**What is required**: Nothing but an exact copy of the records is expected here.

----------

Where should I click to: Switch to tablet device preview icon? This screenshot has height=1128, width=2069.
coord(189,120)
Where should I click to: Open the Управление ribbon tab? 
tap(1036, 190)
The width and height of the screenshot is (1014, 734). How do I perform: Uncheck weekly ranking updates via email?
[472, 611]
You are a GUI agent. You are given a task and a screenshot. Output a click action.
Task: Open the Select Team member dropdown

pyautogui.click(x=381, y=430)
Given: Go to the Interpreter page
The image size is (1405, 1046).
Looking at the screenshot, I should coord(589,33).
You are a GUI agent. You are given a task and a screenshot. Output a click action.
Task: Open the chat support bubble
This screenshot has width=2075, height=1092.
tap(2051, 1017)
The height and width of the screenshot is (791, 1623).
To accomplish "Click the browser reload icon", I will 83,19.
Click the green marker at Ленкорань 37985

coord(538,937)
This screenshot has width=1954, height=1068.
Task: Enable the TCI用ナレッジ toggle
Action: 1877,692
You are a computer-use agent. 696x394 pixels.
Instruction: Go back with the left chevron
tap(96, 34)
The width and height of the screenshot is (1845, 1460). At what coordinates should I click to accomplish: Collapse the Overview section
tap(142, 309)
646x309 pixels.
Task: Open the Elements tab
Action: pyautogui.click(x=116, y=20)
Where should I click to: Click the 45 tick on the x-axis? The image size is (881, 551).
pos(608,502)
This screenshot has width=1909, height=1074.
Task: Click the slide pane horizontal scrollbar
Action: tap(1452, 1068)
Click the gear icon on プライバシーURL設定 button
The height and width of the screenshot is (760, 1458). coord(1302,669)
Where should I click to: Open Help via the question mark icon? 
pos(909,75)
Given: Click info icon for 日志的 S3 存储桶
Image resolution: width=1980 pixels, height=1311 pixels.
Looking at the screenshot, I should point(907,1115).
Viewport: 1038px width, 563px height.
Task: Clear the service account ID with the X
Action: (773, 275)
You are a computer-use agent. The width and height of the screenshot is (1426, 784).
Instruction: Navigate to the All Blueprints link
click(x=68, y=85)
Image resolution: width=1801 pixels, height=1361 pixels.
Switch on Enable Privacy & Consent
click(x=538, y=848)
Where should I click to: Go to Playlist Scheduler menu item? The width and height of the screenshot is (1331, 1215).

----------

**Exercise result**:
Where should I click to: Switch to tablet device preview icon? This screenshot has height=1128, width=2069.
coord(189,120)
Where should I click to: Open the Управление ribbon tab? 
tap(1036, 190)
The width and height of the screenshot is (1014, 734). How do I perform: Uncheck weekly ranking updates via email?
[472, 611]
You are a GUI agent. You are given a task and a screenshot. Output a click action.
Task: Open the Select Team member dropdown

pyautogui.click(x=381, y=430)
Given: Go to the Interpreter page
The image size is (1405, 1046).
Looking at the screenshot, I should coord(589,33).
You are a GUI agent. You are given a task and a screenshot. Output a click action.
Task: Open the chat support bubble
This screenshot has width=2075, height=1092.
tap(2051, 1017)
The height and width of the screenshot is (791, 1623).
To accomplish "Click the browser reload icon", I will 83,19.
Click the green marker at Ленкорань 37985

coord(538,937)
This screenshot has width=1954, height=1068.
Task: Enable the TCI用ナレッジ toggle
Action: 1877,692
You are a computer-use agent. 696x394 pixels.
Instruction: Go back with the left chevron
tap(96, 34)
The width and height of the screenshot is (1845, 1460). At what coordinates should I click to accomplish: Collapse the Overview section
tap(142, 309)
646x309 pixels.
Task: Open the Elements tab
Action: pyautogui.click(x=116, y=20)
Where should I click to: Click the 45 tick on the x-axis? The image size is (881, 551).
pos(608,502)
This screenshot has width=1909, height=1074.
Task: Click the slide pane horizontal scrollbar
Action: tap(1452, 1068)
Click the gear icon on プライバシーURL設定 button
The height and width of the screenshot is (760, 1458). coord(1302,669)
Where should I click to: Open Help via the question mark icon? 
pos(909,75)
Given: Click info icon for 日志的 S3 存储桶
Image resolution: width=1980 pixels, height=1311 pixels.
Looking at the screenshot, I should point(907,1115).
Viewport: 1038px width, 563px height.
Task: Clear the service account ID with the X
Action: (773, 275)
You are a computer-use agent. The width and height of the screenshot is (1426, 784).
Instruction: Navigate to the All Blueprints link
click(x=68, y=85)
Image resolution: width=1801 pixels, height=1361 pixels.
Switch on Enable Privacy & Consent
click(x=538, y=848)
Where should I click to: Go to Playlist Scheduler menu item? The width and height of the screenshot is (1331, 1215).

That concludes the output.